Planning department to decide
Thursday April 7, members of the Idyllwild Historic Preservation District (IHPD) Local Review Board (LRB) held a special meeting to consider the retroactive application by the proprietors of Wild Idy to allow the murals that adorn the chimney on their 54340 North Circle Drive business and the fence surrounding their next-door AirBnB “Proud Mary” cottage.
IHPD was formed in 2011. The state offers a tax advantage, and freedom from certain regulations, to owners whose buildings within such county-created districts are deemed of historic value, and who opt in to the district, becoming “contributors.” In exchange, they must file applications with the planning department for any alterations visible from public rights of way.
In the 11 years since the formation of IHPD, locals can only remember two other applications; those of Ferro’s restaurant and the Middle Ridge Winery “tasting gallery.” County Historic Preservation Officer Antone Pierucci noted by email those are the only two previous applications of which he is aware.

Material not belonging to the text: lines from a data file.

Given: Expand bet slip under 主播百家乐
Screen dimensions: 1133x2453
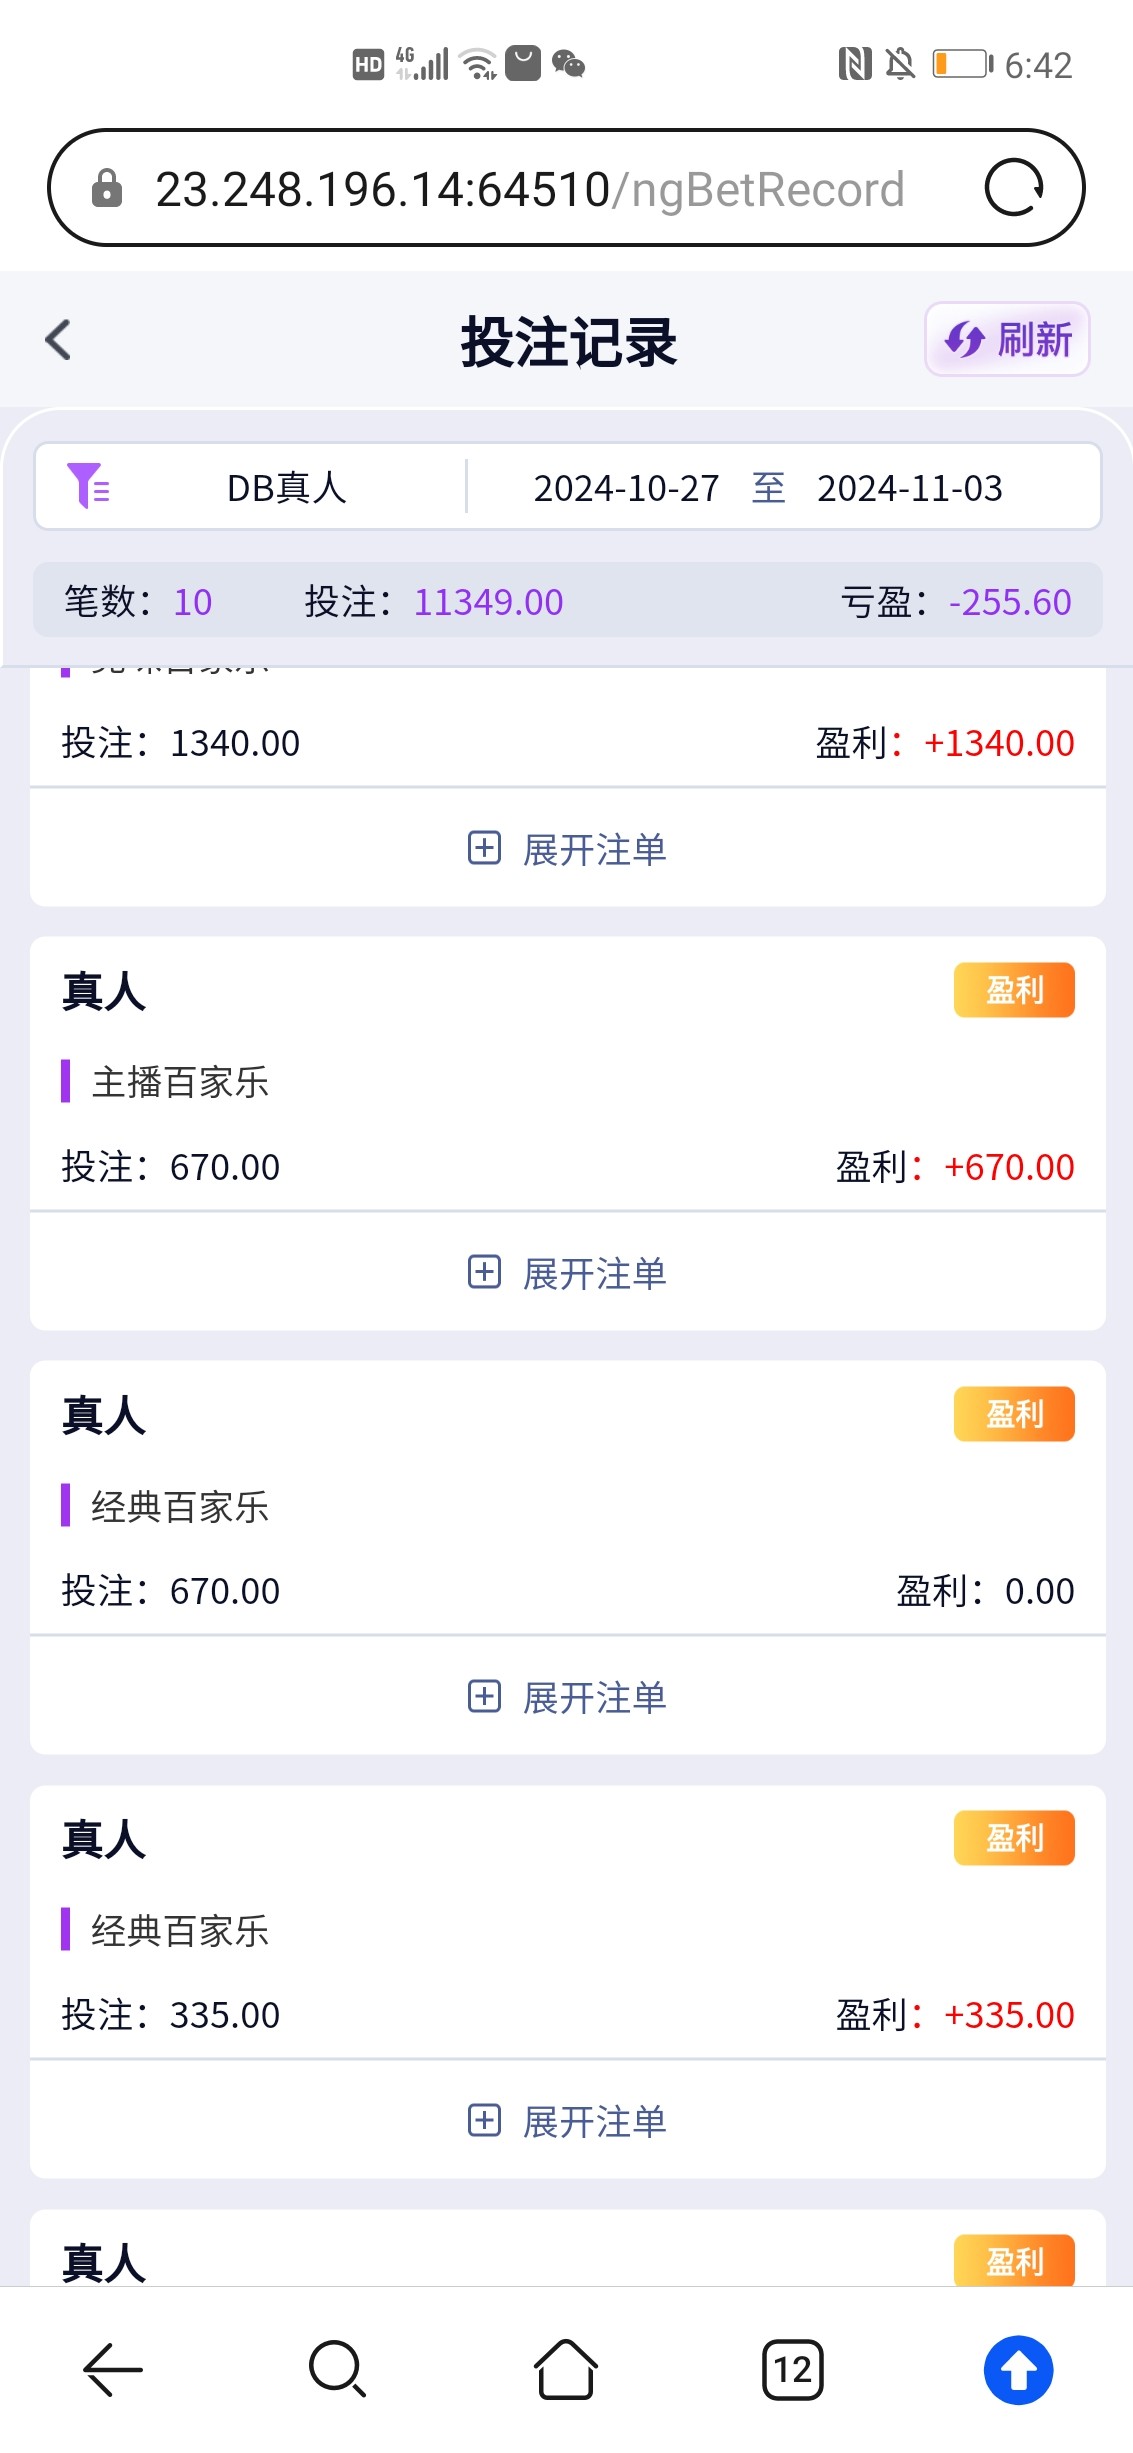Looking at the screenshot, I should click(567, 1273).
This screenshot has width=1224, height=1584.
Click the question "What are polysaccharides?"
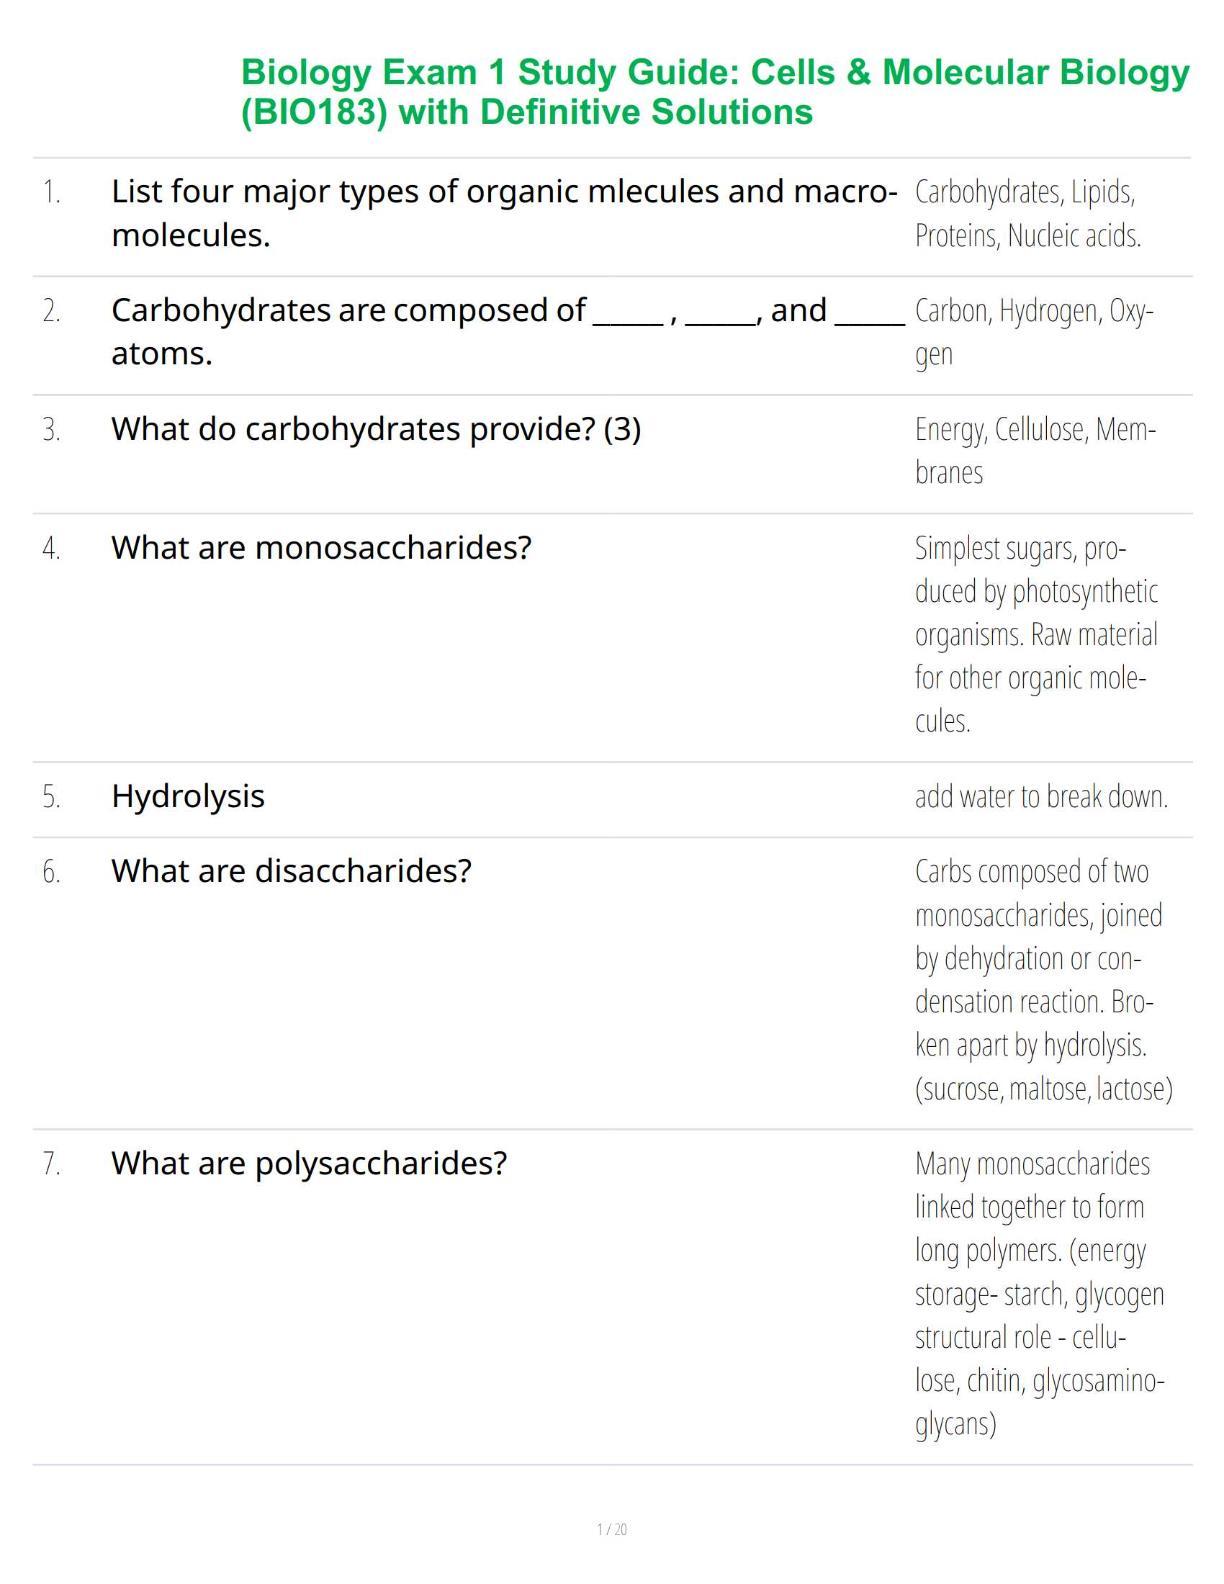(309, 1163)
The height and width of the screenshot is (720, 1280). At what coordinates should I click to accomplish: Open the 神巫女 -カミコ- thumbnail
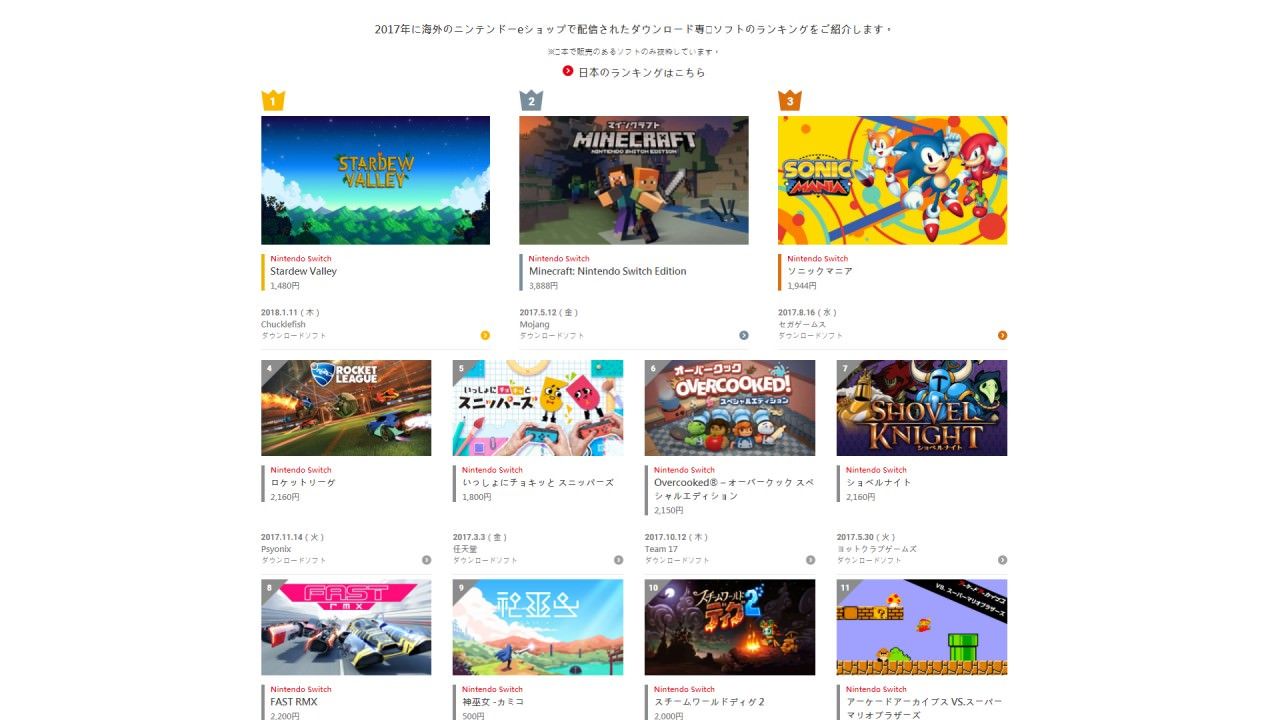point(538,627)
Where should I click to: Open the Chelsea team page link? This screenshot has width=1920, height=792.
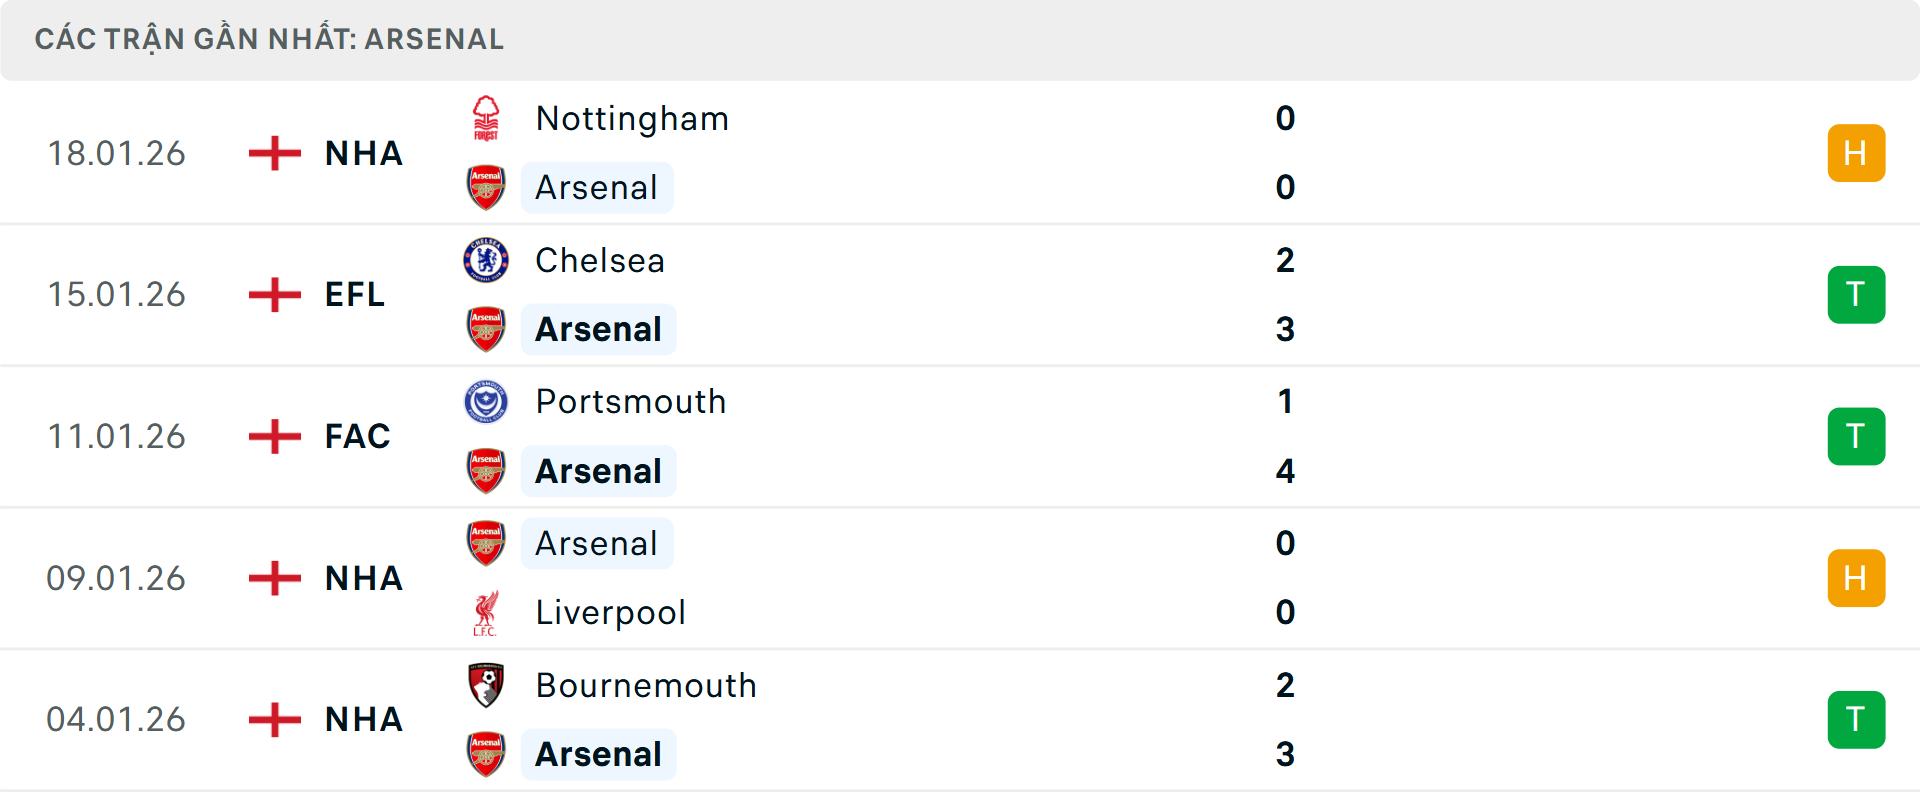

Ferro’s project involved essentially an entirely new building that followed the footprint and style of a “contributing” building. Middle Ridge’s included a large deck facing the street that includes fencing to comply with the stringent state Alcoholic Beverage Control (ABC) rules for establishments serving alcohol. Wild Idy is thus the first business to face the county over paint.
The owners asked their landlord, Shane Stewart, for permission before having the murals painted. Since his family had been involved in the formation of IHPD and since other “contributing” businesses had since painted their buildings without permits, they believed they were OK.
The murals, with their bright colors and psychedelia, inspired one anonymous individual to begin a campaign of phone calls to the county. Two details cited in the report about the murals are that the fence is over the “recommended” 42 inches for privacy fences, and the gate is of an “incompatible material” (it is covered with artificial turf.)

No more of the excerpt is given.